There's not many options of aircraft that I can fly, but the DC3 I've been practising in is free, so I'm taking dog sled parts from Unalakleet to a little town down the Yukon River.

Graylings (KGX) is a piddly airport serving 196 people, but it features as an important checkpoint on the Itidarod Dog Sled Race, and one of the competitor's sleds has fallen down a crevasse. I must replace his with a faster, sleeker-looking one.
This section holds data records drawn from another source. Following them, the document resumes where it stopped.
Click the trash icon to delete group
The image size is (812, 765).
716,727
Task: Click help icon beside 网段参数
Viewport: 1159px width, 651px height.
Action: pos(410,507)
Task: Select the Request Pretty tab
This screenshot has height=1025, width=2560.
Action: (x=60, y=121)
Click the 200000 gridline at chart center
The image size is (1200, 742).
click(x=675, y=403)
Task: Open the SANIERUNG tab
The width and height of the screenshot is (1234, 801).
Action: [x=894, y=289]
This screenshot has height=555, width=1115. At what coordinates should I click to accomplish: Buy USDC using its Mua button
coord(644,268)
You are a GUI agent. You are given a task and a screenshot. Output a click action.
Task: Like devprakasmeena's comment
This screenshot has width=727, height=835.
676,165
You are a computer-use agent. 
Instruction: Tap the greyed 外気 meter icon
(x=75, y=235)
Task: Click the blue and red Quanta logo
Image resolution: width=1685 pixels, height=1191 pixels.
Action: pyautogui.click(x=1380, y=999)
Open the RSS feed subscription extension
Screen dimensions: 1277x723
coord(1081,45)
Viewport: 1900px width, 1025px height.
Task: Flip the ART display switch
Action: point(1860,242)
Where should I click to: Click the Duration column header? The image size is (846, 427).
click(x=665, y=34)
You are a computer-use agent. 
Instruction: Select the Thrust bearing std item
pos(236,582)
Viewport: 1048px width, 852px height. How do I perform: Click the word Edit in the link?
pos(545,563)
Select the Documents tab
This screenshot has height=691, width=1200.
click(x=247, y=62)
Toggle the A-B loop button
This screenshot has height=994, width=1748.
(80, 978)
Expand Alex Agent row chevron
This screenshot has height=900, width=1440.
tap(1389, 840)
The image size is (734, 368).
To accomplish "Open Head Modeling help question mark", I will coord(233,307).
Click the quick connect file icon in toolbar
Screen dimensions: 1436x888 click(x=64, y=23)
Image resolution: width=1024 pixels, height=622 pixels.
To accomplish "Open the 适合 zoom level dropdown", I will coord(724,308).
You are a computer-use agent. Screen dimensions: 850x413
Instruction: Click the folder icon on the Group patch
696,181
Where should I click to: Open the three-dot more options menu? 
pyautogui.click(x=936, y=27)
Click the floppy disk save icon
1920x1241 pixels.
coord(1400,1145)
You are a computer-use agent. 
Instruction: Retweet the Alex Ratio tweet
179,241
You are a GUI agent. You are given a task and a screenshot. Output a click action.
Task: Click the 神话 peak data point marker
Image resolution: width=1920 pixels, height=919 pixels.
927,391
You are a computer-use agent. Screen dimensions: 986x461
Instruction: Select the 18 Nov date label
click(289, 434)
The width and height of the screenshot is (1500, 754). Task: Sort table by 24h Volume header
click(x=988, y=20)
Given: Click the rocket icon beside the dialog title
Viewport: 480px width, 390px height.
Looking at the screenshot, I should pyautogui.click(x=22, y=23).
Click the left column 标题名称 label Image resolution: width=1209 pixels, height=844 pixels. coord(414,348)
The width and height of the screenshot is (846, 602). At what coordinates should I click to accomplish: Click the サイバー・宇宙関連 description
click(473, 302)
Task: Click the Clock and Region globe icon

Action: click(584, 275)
Unalakleet has a lovely long runway, so I'm taking maximum fuel in case I'm stuck in a holding pattern, but for now at least the dawn is precipitation-free.




Take off!


Gears up.


A cluster of wind-turbines in my 1 o'clock, but I'm turning hard round to the east, hopefully avoiding them!


A glimmer of sun, creeping over the horizon.


Saying goodbye to my home for the last month.


I reach FL100, all going well.


Stretching out ahead is the Yukon River, a mighty torrent of water that gives the region its name. I'm planning to follow this and descend soon, since Grayling is along here somewhere.


Some vicious-looking cliffs!


I now come back on dry land over the cliffs, readying myself for the twenty-degree turn to the left onto the runway.




In my practices I've found that if I don't bounce the aircraft, that is, do a perfect three-point landing, then I'll stop in time. I'm going slow enough, max flaps, so I feel confident enough that I'll survive this touchdown!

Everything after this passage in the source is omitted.